Combien Nietzsche a-t-il vécu de ces inspirations créatrices ? Le souffle s’en est emparé de lui deux fois :

Io L’inspiration dure depuis sa découverte de Schopenhauer, jusqu’au concert wagnérien de Mannheim en 1871, jusqu’à ce 22 mai 1872, où éclate, dans le vieux petit théâtre de Bayreuth, l’Hymne à la joie de Beethoven[1]. Les ouvrages de la période critique qui a suivi, les Choses humaines, trop humaines, le Voyageur et son Ombre, l’Aurore, le Gai Savoir, décrivent, à coup sûr, une vision qui va s’éteindre. C’est pourtant en les écrivant surtout que Nietzsche se sent emporté par cette foudroyante destinée, pareille à la « marche des soleils » que Beethoven a chantée[2]. Le malheur et la clairvoyance lui procurent une béatitude, nouvelle et forte à faire battre le cœur[3]. Le lyrisme dionysiaque où le plonge la musique wagnérienne se prolonge dans cette besogne critique où son cœur endolori s’apaise et où, comme le Wotan de Wagner, il appelle la mort.
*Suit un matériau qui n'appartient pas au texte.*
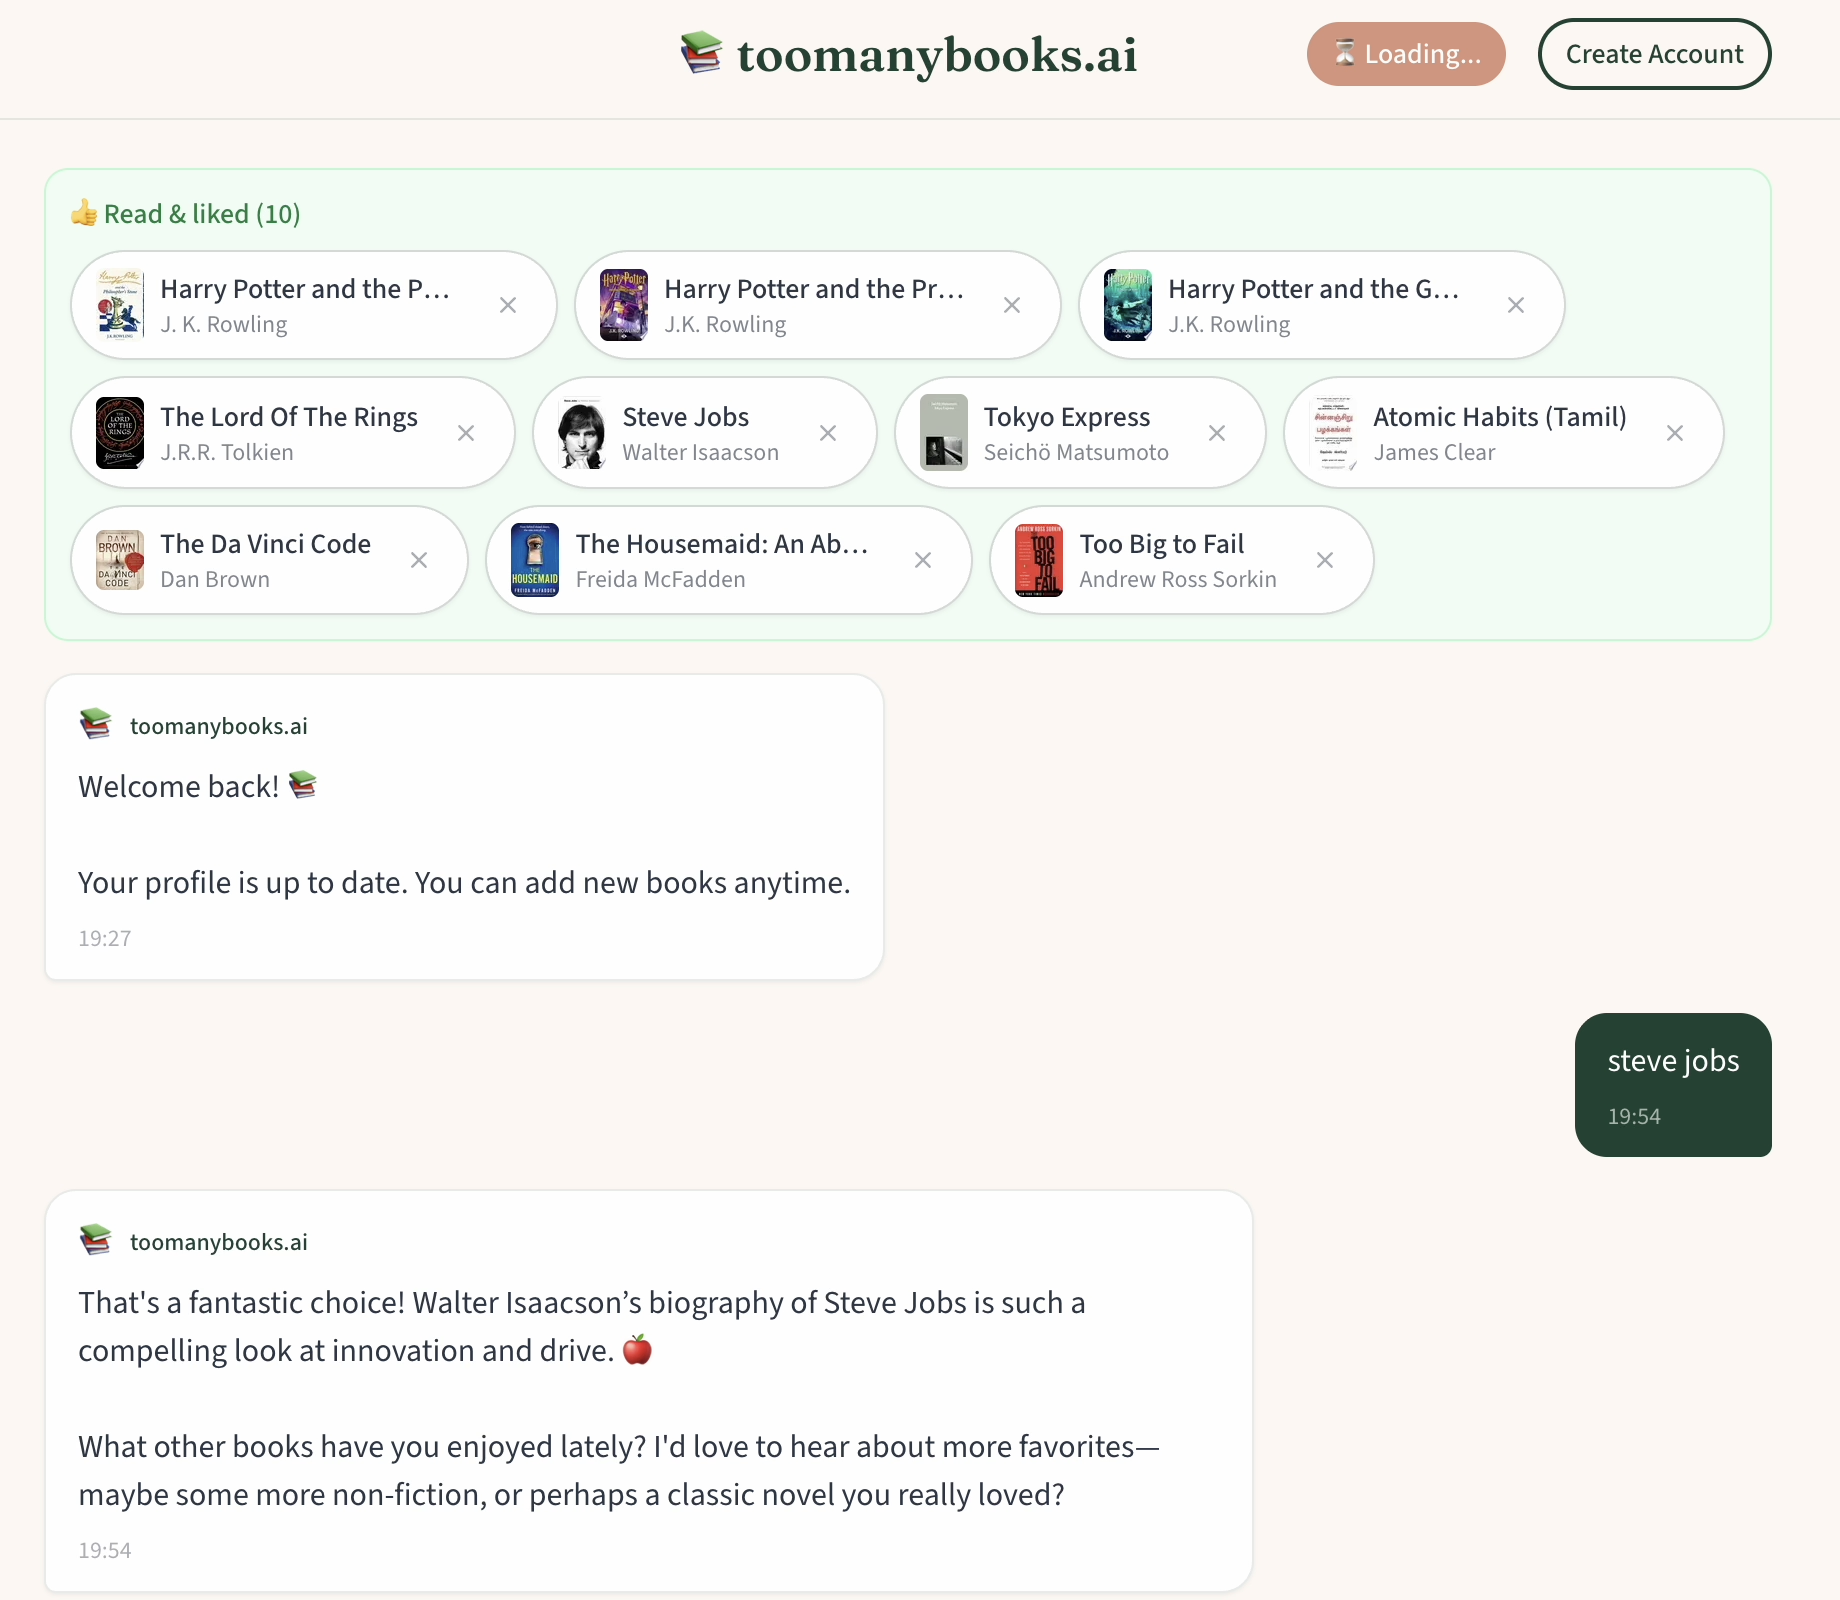Viewport: 1840px width, 1600px height.
Task: Click the Create Account button
Action: [x=1654, y=54]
2o Nietzsche a connu une seconde fois, à partir de 1881, une inspiration soudaine, d’une douceur « alcyonienne », mais puissante à le terrasser. Moment unique où une passion balbutiante de joie fait tressaillir ses aphorismes et « transforme

  1. V. La Jeunesse de Nietzsche, p. 280, 296.
  2. Kritische persönliche Bemerkungen de 1875-79, § 390. (W., XI, 123.)